## What is required
Retype word for word the line containing "Instruction: Select the column I header" and each line that follows it in the records below, through the last one, with no pictures.

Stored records

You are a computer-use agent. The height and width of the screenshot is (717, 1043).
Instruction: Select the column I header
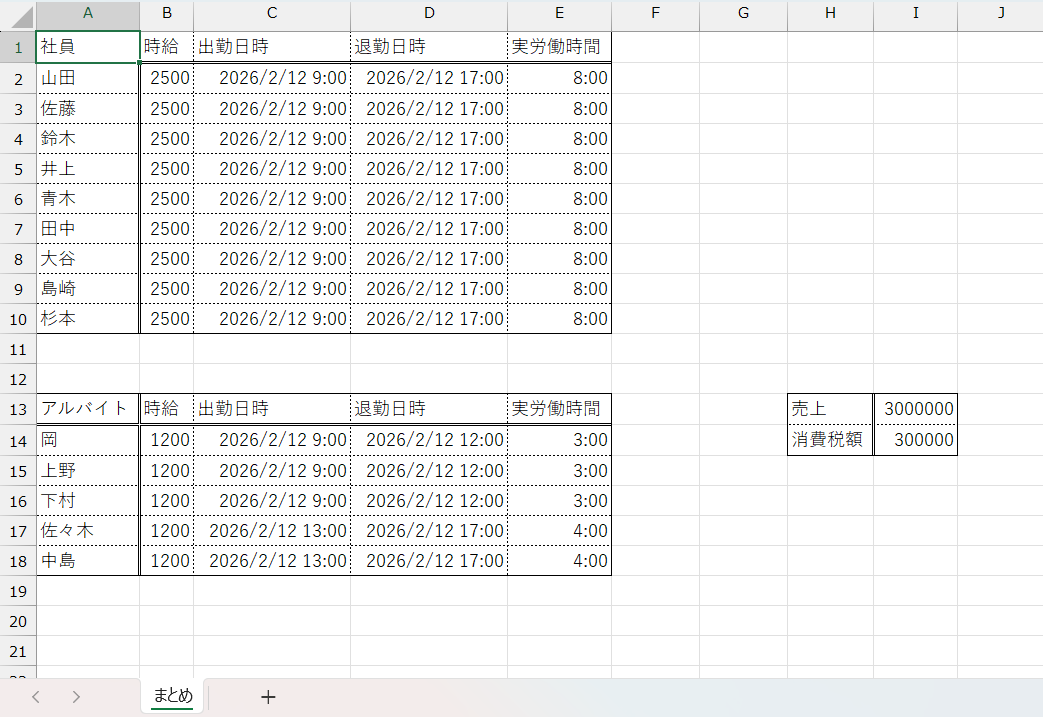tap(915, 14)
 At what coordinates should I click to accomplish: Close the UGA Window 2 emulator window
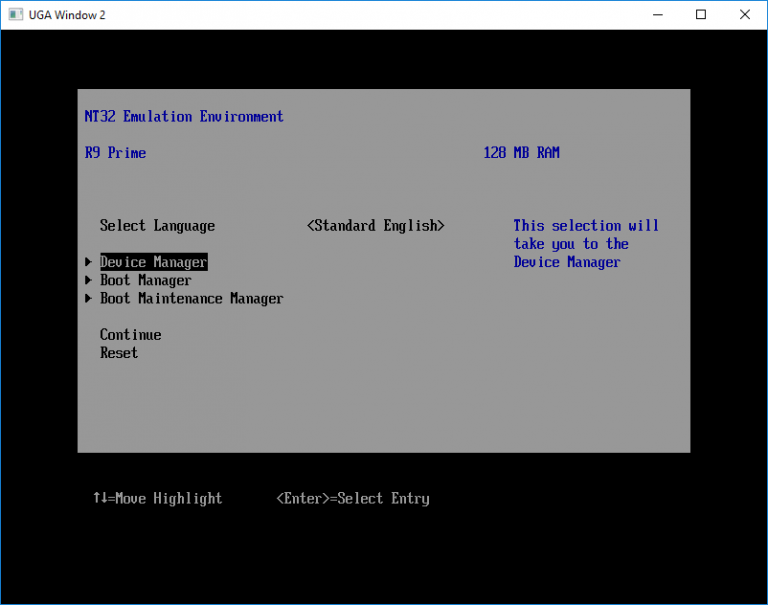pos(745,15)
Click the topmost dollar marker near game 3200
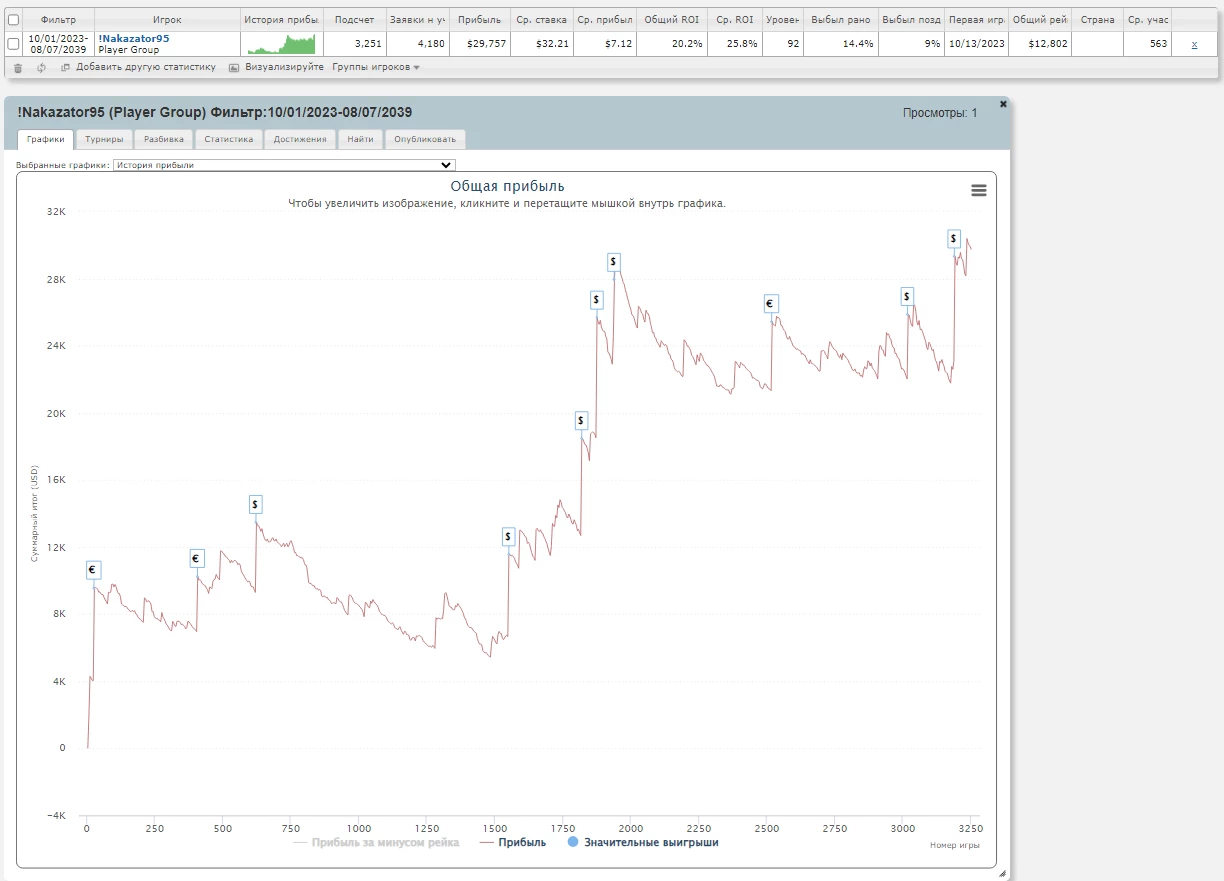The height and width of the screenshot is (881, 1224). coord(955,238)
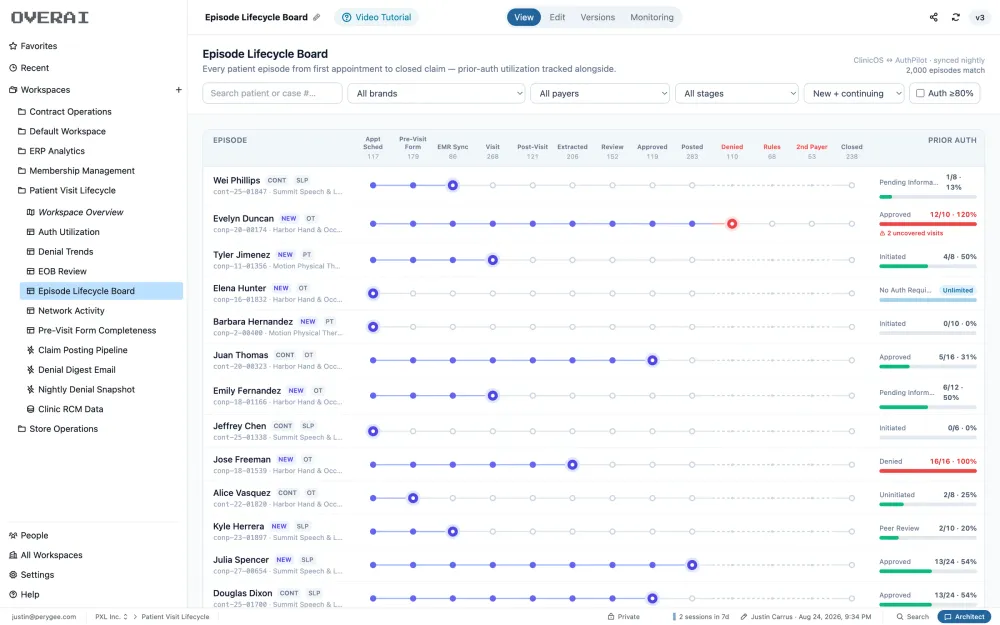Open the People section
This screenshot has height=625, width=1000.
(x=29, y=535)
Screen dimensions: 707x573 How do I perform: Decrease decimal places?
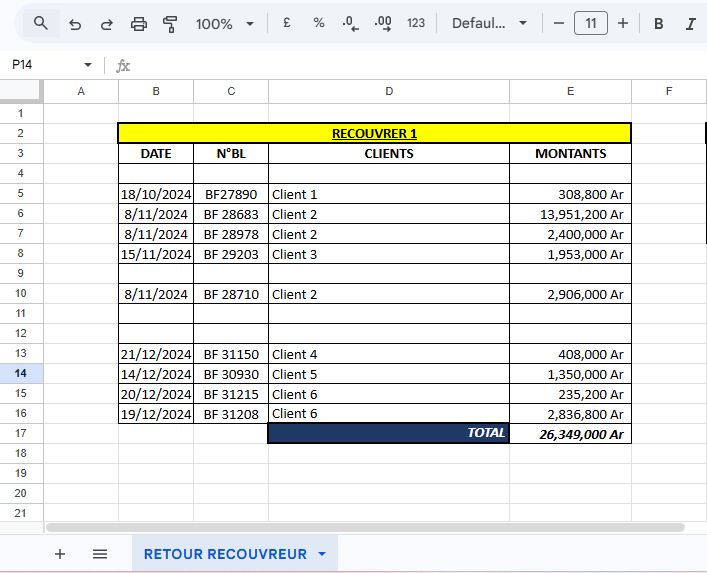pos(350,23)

## Your response
Instruction: Select the column I header
tap(915, 14)
 At what coordinates should I click to accomplish: Close the UGA Window 2 emulator window
pos(745,15)
Click the topmost dollar marker near game 3200
The height and width of the screenshot is (881, 1224). coord(955,238)
Open the People section
This screenshot has height=625, width=1000.
(x=29, y=535)
Screen dimensions: 707x573 How do I perform: Decrease decimal places?
pos(350,23)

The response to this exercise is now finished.